青年団「S高原から」伊丹アイホール)を観劇。
 平田オリザ「関係性の演劇」の代表作を新キャストにより上演。このテクストを元に4人の若手演出家が競演する「ニセS高原から」*1の公演が8月末から青年団の本拠地でもあるこまばアゴラ劇場で予定されており、その前にもう一度本家の上演を確認しておこうと思い劇場に駆け付けた。
 青年団の場合、代表作は繰り返し上演され、しかも若手公演などでも上演されてきたこともあって、初演こそ見てはいないが、この芝居を見るのが何度目かと思い出そうとしても思い出すのに苦慮するほど見ている芝居。それゆえこの芝居自体についてなにかレビューとして新しいことを書こうとしても難しいのだが、この戯曲には平田の方法論がよくも悪くも典型的な形で具現されていて、今見てもそれは面白い。
 平田の芝居と最初に出合ったのは「ソウル市民」だったのだが、当時、「静かな演劇」ないし「静かな劇」と呼ばれていた平田の舞台について、その呼称には違和感があったもののそれがなにであるのかは分からず、この「S高原から」を見てその本質から平田オリザによる群像会話劇を「関係性の演劇」と呼ぶべきではないかとはっきりと確信したのもこの作品によってであった。

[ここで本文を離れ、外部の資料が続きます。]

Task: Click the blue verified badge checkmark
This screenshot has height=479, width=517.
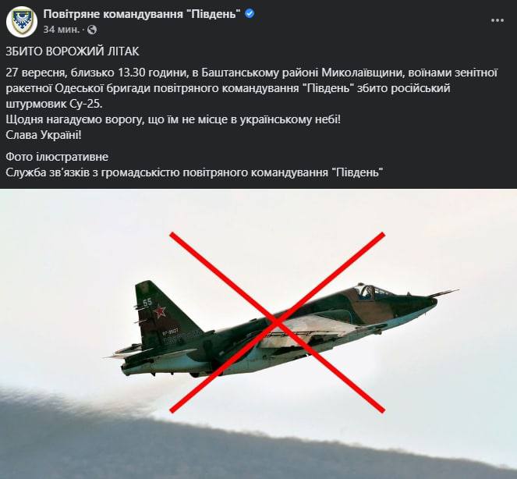Action: click(250, 14)
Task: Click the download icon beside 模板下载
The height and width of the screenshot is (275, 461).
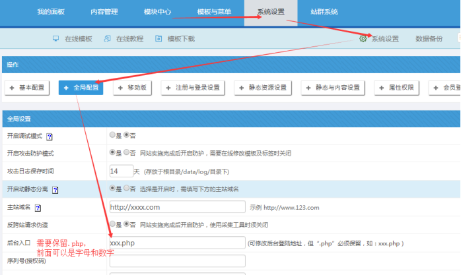Action: pos(159,39)
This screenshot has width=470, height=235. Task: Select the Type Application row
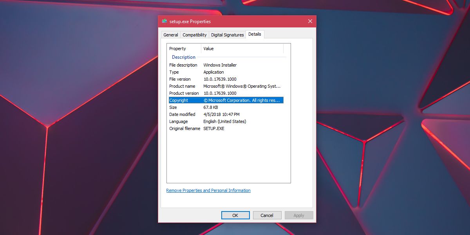pos(226,72)
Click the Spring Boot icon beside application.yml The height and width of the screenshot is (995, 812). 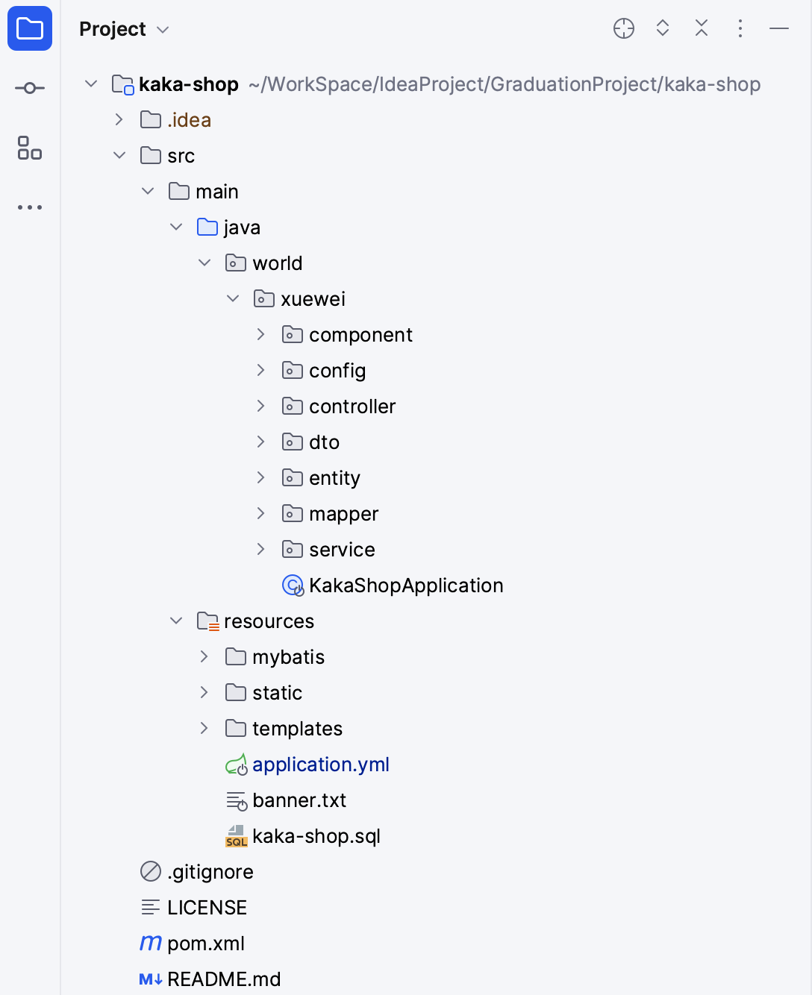pos(237,765)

 「関係性の演劇」とは登場人物の関性をそれぞれの会話を通じて提示することで、その設定の背後に隠蔽された構造を浮かび上がらせるという仕掛けを持った演劇のこと。平田の作品をこう呼ぶことにしたのは「静かな演劇」と呼ばれていながら、一部では新劇(リアリズム演劇)への回帰とも当時、解釈されていた平田の演劇は西洋近代劇の理論的支柱と目されていたスタニスラフスキー(そしてその後継であるメソッド演劇論)が前提としてなるような内面を持つ個人としての全人的存在である人間というような前提を否定して、人間というものはいわば複数の関係性を束ねる結節点のようなものとして存在しているにすぎないというまったく前提の異なる人間観をもとに構想されているという違いがあり、だから、一見見掛けとして似ているところがあったとしても、「関係性の演劇」とリアリズム演劇は別物であるということ。こういう演劇観は後に平田自身が著作のなかで明らかにしていることでもあるから、現在の時点でことさら強調するのも間抜けな感じが否めないのだが、要するにそういうことを最初にはっきり感じさせた作品がこの「S高原から」だったわけだ。

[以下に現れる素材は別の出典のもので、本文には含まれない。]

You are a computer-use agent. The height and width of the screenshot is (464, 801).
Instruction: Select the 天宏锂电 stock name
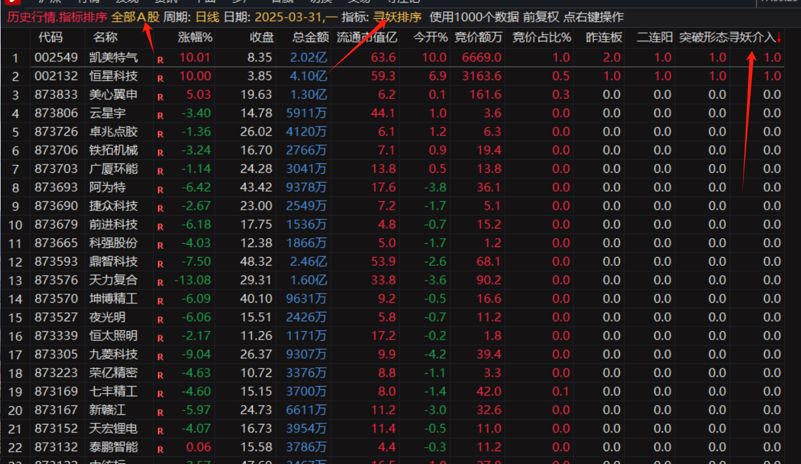pos(114,429)
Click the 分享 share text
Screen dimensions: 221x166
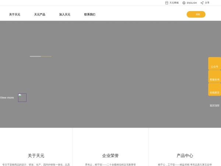pyautogui.click(x=207, y=3)
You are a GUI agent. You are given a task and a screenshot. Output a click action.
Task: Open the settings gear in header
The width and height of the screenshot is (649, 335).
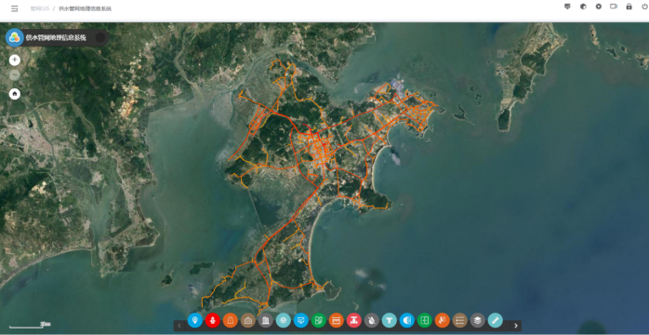click(599, 7)
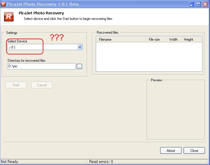Sort by the Filename column header
Viewport: 210px width, 165px height.
121,39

 冒頭で「平田の方法論がよくも悪くも典型的な形で具現されていて」と書いたのにはちょっとしたアイロニーも実は含まれた物言いであって、「関係性」ないし「関係的」というのは「記号的」と言い換えることも可能で、この戯曲には例えば「ソウル市民」ややはり平田の代表作と目されている「東京ノート」と比較してみたときに関係性の提示のありかたがあまりにも露わであり、それゆえ舞台を見終わった後の印象として個別の事象よりも全体として設計図のように描かれた骨組みがより前面にはっきり出てきて、図式的に感じられてしまうという欠点もあるということは指摘しておかなければならない。つまり、あまりにも平田の理論通りに作られていて余剰がないというか、教科書的な作品でもあるのだ。
 トーマス・マンの「魔の山」を下敷きに構想された「S高原から」は高原にあるサナトリウムの中庭にある休憩場所が舞台となる。ここには感染はしないけれど、治療の方法がなく完治することもないという病気*2に罹った患者が入院している。この芝居には大きく分類すると入院患者、病院のスタッフ、外部からこの病院への訪問者(患者の面会者)という3種類にグループ分けできる人物が登場し、それが相次ぎこの場所に現れ、さまざまなフェーズの会話を交わすことで物語は進行していく。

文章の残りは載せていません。